338 EAAE no 35 Teaching and Experimenting with Architectural Design: Advances in Technology and Changes in Pedagogy
Neil Leach, London, United Kingdom
I just wanted to make a comment on the last paper. I detected some references to
Jean-François Lyotard, the critique of the post-modern tradition, the breakdown of the
grand narrative and these sorts of minor narratives that are appearing, which of course
has been the sort of standard paradigm people have accepted; and I want to be a bit
provocative here and suggest that if you pick up on Freddie Jamieson’s thinking, you
could actually find an almost opposite argument going on there, that in contrast to
the kind of homogenising space of late capitalism we are getting these kinds of calls
for difference through these kinds of alternative approaches. But his argument is not
actually resisting the marketplace of late capitalism: it is a product that feeds the
marketplace of late capitalism. In other words, we are not actually breaking away from
homogenisation; we are actually becoming increasingly homogenised, in the sense of
marketplaces out there. I will just simply put my experience to you, and maybe it will
help to show some examples of looking at education. I curated a show in Beijing last
year, to which we invited twenty-four schools from all over the world. Strangely enough
there is a kind of process of universalisation that is surprisingly everywhere apparent,
wherever you are, even in China. And two of the possible reasons for that are, firstly,
the way in which we, and the tools that are being used, Maya etc., are leading to a
kind of universality in expression that is somehow unavoidable, and secondly, that
there is a kind of marketplace of people who are teaching. For example George, who
we heard this morning, has taught in Harvard, in Princeton, and so on, and I teach
all over the place, so I think that there is this kind of networking of educators that
has led to a kind of surprising homogenisation in a certain sort of way. So I think
I would be more dialectical about that process and think more about the reciprocal
processes at work; and while I appreciate the subtleties of your paper, I suspect that
one could even be provocative and argue almost the opposite way.

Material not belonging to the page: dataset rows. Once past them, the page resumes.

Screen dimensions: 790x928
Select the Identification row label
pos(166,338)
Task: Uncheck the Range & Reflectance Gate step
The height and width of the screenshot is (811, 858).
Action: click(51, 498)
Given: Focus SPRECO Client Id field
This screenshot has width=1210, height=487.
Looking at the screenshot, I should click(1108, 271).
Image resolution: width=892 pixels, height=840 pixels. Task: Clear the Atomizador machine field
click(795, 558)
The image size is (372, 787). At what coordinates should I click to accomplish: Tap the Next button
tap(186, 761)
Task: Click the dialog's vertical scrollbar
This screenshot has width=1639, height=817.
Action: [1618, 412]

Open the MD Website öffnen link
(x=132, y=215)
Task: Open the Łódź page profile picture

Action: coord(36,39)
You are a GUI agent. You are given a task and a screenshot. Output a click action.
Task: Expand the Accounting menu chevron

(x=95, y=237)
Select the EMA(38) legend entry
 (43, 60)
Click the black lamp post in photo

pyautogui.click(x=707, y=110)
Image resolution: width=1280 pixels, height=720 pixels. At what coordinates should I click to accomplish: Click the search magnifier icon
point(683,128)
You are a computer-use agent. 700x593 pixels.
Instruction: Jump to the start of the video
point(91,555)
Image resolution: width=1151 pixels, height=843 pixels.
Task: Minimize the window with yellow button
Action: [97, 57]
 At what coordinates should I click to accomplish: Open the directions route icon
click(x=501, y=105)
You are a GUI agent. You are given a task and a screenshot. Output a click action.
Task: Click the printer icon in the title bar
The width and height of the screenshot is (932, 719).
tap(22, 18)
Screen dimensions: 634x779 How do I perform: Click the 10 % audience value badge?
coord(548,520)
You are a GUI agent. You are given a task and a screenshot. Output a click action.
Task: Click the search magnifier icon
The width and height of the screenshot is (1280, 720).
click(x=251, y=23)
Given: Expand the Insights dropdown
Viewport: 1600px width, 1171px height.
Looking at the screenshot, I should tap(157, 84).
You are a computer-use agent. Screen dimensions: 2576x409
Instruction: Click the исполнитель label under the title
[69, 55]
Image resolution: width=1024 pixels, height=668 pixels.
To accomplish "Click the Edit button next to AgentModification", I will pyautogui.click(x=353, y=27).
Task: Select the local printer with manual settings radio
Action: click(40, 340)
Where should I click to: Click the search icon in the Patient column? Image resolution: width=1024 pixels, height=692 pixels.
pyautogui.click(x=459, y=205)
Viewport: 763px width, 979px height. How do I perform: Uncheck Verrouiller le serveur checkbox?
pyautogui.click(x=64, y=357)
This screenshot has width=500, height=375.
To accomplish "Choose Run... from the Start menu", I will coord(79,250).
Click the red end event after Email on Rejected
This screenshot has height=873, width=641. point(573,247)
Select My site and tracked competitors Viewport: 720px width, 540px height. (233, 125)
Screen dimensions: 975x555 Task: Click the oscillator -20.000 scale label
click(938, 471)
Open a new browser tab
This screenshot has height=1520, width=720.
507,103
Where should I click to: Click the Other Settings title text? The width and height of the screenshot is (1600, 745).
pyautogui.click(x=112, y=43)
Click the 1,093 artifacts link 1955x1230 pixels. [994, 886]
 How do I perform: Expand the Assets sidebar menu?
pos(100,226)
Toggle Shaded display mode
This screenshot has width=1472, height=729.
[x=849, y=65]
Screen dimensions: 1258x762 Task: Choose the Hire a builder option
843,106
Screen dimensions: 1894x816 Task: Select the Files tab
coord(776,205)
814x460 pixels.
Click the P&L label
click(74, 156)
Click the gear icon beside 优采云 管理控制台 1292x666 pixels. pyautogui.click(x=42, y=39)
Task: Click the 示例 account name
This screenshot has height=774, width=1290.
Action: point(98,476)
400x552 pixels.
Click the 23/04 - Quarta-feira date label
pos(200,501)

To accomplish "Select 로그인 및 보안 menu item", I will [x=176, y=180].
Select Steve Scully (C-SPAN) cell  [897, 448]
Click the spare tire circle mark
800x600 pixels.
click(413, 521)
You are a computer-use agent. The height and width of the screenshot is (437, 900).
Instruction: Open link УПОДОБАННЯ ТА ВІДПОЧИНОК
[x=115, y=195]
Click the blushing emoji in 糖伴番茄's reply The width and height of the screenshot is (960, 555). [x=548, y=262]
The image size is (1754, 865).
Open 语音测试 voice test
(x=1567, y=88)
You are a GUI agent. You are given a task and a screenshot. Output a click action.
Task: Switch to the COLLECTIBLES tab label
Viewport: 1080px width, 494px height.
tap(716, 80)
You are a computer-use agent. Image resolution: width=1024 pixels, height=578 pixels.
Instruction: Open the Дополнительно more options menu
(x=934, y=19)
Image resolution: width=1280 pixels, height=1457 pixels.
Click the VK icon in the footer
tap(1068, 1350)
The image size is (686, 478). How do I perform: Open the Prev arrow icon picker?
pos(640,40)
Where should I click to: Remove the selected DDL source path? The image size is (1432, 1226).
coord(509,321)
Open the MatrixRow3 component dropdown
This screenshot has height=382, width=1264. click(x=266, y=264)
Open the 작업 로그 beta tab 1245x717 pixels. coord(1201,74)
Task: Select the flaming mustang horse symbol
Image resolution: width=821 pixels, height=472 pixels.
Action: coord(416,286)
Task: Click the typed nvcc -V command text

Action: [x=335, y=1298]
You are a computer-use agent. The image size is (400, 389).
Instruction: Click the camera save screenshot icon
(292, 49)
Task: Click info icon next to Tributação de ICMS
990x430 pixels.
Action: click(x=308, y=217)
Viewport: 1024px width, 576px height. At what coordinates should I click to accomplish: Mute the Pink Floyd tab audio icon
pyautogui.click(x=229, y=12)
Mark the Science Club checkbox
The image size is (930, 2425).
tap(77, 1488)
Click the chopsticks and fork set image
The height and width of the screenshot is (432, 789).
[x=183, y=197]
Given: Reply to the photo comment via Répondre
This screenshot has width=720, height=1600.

Inês Salpico, Lisbon, Portugal
But don’t you think that the universality you are referring to might also in some way
freed from an ability to cope with the need to affirm one’s identity and to assess
one’s individual values?
Neil Leach, London, United Kingdom
I do not know. I think that the kind of dialectical approach to connections and
separations is to say they exist absolutely. You cannot have separation without con-
nection and you cannot have connection without separation; and therefore identity
and distinctiveness are, actually, from an intellectual point of view, folded into their
opposite. This is a kind of provocation. I think that one has to be aware that it is not
quite that simple, that identity is not something that is so discrete. The more universal
the world becomes, the more we begin to see individual differences, and the more we
see individual differences the more the universalising of things become apparent.
Dimitris Papalexopoulos, Athens, Greece
I have just a few words to say on that. I think that this is much more complicated,
and I wanted to mention the theory that says we have to distinguish between identity
and personality.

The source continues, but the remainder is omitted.